Vallone Pumps Brakes on Belmont Backing Without ‘Essential’ Train Service

The Belmont Park Redevelopment Project will include a 19,000-seat arena for the New York Islanders and a 435,000 square foot mall. Rendering via Empire State Development

The Belmont Park Redevelopment Project will include a 19,000-seat arena for the New York Islanders and a 435,000 square foot mall. Rendering via Empire State Development

By David Brand

Count Councilmember Paul Vallone among Queens lawmakers pumping the brakes on their support for the Belmont Park Redevelopment Project without upgraded public transportation. Vallone has called on the state to run Long Island Rail Road service at Belmont Park Station before moving forward with the $1 billion project.

The plan to build a 19-000 seat arena for the New York Islanders and a massive mall complex on 43 acres of land next to Belmont Park Race Track “will have far-reaching impacts on communities in Queens and Nassau County,” Vallone said in a letter to Empire State Development, the quasi-governmental agency overseeing the project.

The surge in visitors to Belmont Park, located a few hundred yards from the Queens border in Elmont, N.Y., will cause congestion and necessitate full LIRR service at the site, he said. The Belmont Park Station is only open on race days during the horse-racing season.

“The implementation of full-time, east to west service with a Park and Ride option would provide the proper relief to the inevitable influx of traffic on the already overloaded Cross Island Parkway,” Vallone said. “Implementing full-time train service at the Belmont station would properly mitigate the influx of thousands more individuals who will seek to get to and from this hub on a daily basis. Ensuring the station is at full operation by the time this development project is completed is essential.”

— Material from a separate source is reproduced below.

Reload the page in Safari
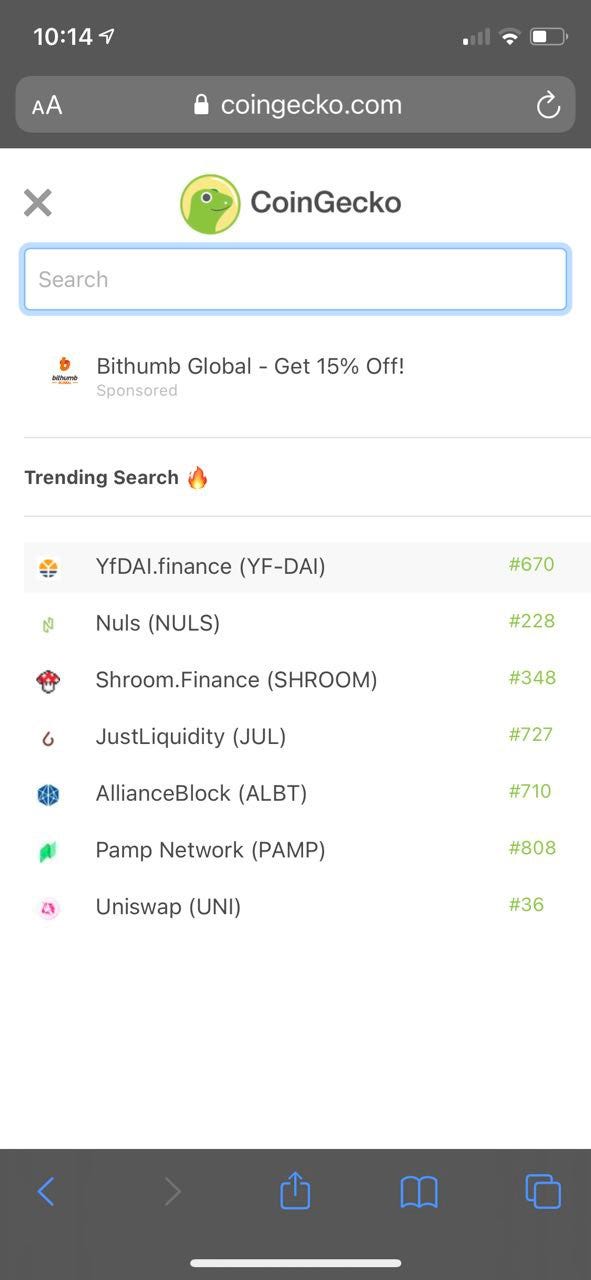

Vallone represents Auburndale, Bay Terrace, Bayside, Beechhurst, College Point, Douglaston, Flushing, Little Neck, Malba, and Whitestone and said he is “personally thrilled” that the Islanders will return to their roots in Nassau County, but added that the developers, the New York Arena Partners (NYAP), must take into account the impact on congestion and quality of life in Eastern Queens. NYAP is a development groups that includes Sterling Equities, the Scott Malkin Group, Madison Square Garden and the Oak View Group.

“Daily attendance levels are projected to reach between 60,000 and 100,000 visitors during peak periods — a substantial jump from the average 3,000 visitors,” Vallone said. “Without the proper forethought, this project could negatively affect quality of life for the thousands of my constituents who depend on the active road and railways surrounding Belmont Park to commute every day.”

The Islanders played at Nassau Coliseum in Uniondale from 1972 to 2015, but moved to Brooklyn’s Barclays Center before the 2015-2016 season. Nassau County voters rejected a proposal to use public funding to build an arena to replace the aging Coliseum.

But Brooklyn has not embraced the team, prompting the Islanders to split this season between the Barclays Center — which was not designed for hockey — and the Nassau Coliseum — which is in disrepair.

The timeshare has taken a toll on the team: Despite leading the Metropolitan Division, the Islanders remain dead last in the league in attendance. They have been in the bottom three of attendance each year since moving to Brooklyn.

Vallone is not the only Queens lawmaker placing public transportation preconditions on the Belmont Park Redevelopment Project.

State Sen. Leroy Comrie of St. Albans has called on the NYAP to make more concessions to the community and in January issued “five essential points” that developers must meet to earn his full support. Comrie specifically wants NYAP to pay for upgrades to the Belmont Park Station, which could cost $300 million, Gothamist reported.

Comrie said the project must hire minority and women-owned businesses and local vendors, conduct a traffic study in each community with streets leading to the site and expand the Cross Island Expressway.

Last month, state Sen. Majority Leader Andrea Stewart-Cousins nominated state Comrie for a seat on the Public Authorities Control Board, which has the power to veto development projects. It is the same seat to which Stewart-Cousins first planned to nominate state Sen. Michael Gianaris, an Amazon opponent who would have had the power to veto the Amazon deal.

Comrie told that he is “not critical” of the plan, however.

I am hopeful there are some issues that can be resolved,” he said.

ESD spokesperson Jack Sterne told the Eagle that his agency will work with Vallone, Comrie and toher Queens leaders to address their concerns.

“The Belmont Project will generate millions in tax revenue for Nassau County and Elmont Schools every year, upgrade Elmont Road Park, create thousands of jobs, and bring The Islanders back to Long Island,” Sterne said. “In February, we reiterated the same timeline we’ve had since the beginning of this project, and we still anticipate final public approval in the second quarter of 2019. We have heard community concerns about transit and traffic loud and clear – and we continue to explore the possibility of a full-time train station at Belmont, in addition to traffic mitigation efforts. We look forward to continuing to work with Senator Comrie, Councilmember Vallone, their colleagues, community leaders, transportation agencies and local businesses to make this transformative project a success.”